A narrativa centra-se na personagem de Sebastião Rodrigues. Chegado ao Japão, Rodrigues irá descobrir uma terra onde a religião cristã sobrevive com dificuldade nalgumas aldeias de camponeses, com os seus seguidores a serem perseguidos por um governo que cultiva a ideia de que “esta terra não é propícia aos ideais cristãos” e tortura todos aqueles que, secretamente, seguem ou professam o catolicismo até que estes reneguem a sua fé. Na sua missão de descobrir Ferreira e tentar manter viva o pouco que resta da fé cristã em terras japonesas, Rodrigues deparar-se-á com um conjunto de situações que lhe farão questionar a inacção do seu Deus perante tamanhas atrocidades ou, por outras palavras, o seu imenso e aterrador silêncio a que o título do livro alude. Sentindo-se abandonado a si mesmo numa terra estranha que lhe resiste, e desejando o martírio como fim glorioso para a sua existência terrena, Rodrigues encontrar-se-á perante o terrível dilema de ter de abdicar das suas crenças para salvar a vida daqueles que veio evangelizar ou manter-se fiel à Igreja sem, no entanto, cumprir os seus ideais de salvação de todos os homens.

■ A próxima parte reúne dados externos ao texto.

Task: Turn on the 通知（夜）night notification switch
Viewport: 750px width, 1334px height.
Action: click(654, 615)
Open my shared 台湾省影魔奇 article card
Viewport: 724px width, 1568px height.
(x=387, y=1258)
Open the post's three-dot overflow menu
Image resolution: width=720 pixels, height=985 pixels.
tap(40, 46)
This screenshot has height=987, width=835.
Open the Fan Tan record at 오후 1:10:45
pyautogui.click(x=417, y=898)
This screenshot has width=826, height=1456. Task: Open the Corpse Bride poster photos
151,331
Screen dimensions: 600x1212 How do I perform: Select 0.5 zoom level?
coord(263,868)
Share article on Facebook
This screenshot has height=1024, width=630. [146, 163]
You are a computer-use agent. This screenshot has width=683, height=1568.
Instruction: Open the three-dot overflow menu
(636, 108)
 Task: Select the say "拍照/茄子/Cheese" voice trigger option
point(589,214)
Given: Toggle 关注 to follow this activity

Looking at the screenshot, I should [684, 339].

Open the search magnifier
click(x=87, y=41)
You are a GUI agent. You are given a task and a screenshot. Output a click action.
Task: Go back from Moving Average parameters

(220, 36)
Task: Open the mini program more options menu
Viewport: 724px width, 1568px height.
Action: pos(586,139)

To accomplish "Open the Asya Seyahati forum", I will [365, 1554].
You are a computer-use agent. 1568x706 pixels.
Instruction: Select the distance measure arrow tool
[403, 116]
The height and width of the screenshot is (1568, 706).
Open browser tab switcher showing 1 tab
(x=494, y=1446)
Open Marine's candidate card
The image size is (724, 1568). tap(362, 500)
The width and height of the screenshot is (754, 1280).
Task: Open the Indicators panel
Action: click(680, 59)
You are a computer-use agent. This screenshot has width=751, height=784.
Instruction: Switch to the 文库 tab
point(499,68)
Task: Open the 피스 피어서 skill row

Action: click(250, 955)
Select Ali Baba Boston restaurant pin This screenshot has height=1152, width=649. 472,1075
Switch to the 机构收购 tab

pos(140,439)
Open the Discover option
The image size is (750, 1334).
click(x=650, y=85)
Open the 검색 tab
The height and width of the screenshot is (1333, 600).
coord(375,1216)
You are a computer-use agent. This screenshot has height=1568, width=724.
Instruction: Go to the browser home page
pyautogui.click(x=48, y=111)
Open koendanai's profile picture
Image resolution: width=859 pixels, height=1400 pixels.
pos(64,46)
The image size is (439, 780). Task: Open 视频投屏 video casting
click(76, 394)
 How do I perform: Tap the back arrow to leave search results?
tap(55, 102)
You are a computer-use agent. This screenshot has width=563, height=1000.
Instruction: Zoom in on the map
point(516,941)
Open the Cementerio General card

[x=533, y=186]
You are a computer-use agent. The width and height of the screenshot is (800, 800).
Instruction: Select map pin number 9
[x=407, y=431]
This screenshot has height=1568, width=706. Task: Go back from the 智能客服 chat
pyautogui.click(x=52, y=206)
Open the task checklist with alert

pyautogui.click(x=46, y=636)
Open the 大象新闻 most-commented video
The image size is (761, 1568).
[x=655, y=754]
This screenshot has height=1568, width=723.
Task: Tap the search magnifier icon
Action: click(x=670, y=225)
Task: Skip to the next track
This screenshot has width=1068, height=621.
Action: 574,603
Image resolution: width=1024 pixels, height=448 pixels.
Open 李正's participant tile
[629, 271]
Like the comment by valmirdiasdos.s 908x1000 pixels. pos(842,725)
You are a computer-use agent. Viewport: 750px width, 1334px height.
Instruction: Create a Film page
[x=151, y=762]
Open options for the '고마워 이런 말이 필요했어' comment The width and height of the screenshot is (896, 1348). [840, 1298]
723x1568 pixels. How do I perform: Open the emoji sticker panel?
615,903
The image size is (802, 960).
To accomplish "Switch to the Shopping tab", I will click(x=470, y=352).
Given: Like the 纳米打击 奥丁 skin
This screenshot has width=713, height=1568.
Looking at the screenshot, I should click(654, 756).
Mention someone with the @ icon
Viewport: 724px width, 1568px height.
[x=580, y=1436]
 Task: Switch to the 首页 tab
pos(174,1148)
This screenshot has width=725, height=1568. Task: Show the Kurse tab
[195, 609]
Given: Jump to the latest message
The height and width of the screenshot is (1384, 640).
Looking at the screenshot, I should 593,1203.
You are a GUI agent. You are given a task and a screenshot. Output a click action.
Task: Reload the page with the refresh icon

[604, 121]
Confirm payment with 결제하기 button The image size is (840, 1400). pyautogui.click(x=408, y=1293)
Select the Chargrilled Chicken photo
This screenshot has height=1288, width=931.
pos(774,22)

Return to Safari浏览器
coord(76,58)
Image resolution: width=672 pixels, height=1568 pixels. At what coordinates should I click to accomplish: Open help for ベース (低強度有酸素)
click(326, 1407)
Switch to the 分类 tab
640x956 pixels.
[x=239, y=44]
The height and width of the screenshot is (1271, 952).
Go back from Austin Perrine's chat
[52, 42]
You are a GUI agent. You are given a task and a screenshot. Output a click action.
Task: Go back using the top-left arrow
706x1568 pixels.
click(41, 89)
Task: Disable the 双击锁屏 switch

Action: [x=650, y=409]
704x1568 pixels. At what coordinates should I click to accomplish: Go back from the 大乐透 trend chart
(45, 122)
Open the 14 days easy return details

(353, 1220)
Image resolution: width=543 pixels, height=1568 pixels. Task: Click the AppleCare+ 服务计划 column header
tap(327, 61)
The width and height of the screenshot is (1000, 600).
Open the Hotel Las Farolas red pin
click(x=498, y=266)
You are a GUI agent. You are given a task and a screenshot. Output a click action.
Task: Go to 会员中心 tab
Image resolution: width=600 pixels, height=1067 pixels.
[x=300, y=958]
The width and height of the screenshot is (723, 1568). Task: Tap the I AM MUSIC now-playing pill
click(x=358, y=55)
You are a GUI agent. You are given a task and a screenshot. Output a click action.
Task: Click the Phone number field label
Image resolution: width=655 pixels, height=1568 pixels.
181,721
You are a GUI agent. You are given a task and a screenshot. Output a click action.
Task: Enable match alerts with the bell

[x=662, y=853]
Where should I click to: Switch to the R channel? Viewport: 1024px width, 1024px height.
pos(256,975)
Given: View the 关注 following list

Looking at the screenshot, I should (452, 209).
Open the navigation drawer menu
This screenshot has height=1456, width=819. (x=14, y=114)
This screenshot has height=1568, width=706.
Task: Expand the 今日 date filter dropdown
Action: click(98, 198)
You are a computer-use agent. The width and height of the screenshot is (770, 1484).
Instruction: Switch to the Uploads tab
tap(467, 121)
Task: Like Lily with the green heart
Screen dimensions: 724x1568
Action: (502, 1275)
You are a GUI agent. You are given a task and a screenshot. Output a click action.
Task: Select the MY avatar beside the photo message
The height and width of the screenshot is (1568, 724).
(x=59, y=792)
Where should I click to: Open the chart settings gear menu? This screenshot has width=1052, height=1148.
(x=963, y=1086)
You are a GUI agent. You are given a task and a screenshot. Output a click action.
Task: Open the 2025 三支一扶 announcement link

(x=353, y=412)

De que nos fala, no fundo, “Silêncio”? Essencialmente, é uma história sobre a fé ou, melhor, sobre a dúvida como parte fundamental de qualquer crença religiosa sólida. A viagem de Rodrigues, mais do que uma simples demanda pelo seu mentor num território desconhecido, é, sobretudo, uma jornada de questionamento interior da sua própria fé no dogma cristão – horrorizado com o sofrimento dos camponeses japoneses, bem como com o cerco que se aperta em seu redor, Rodrigues depara-se com um conjunto de frustrações amargas que lhe farão rever e pôr em causa toda a sua adoração pela figura de martírio de Cristo – ao mesmo tempo que tenta, desesperadamente, não abdicar dos valores e da fé que o guiaram durante toda a sua vida. Não é difícil encontrar, nas dúvidas do protagonista, paralelismos com a vida do autor, nem tão pouco perceber o que o terá motivado a escrever este romance - o próprio Endo teve uma vida preenchida de conflitos com a sua fé cristã, e foi só através de um estudo aprofundado da vida de Cristo e da descoberta de que o lendário mártir também tivera dúvidas que o autor conseguiu conciliar-se com a sua fé e com o mundo.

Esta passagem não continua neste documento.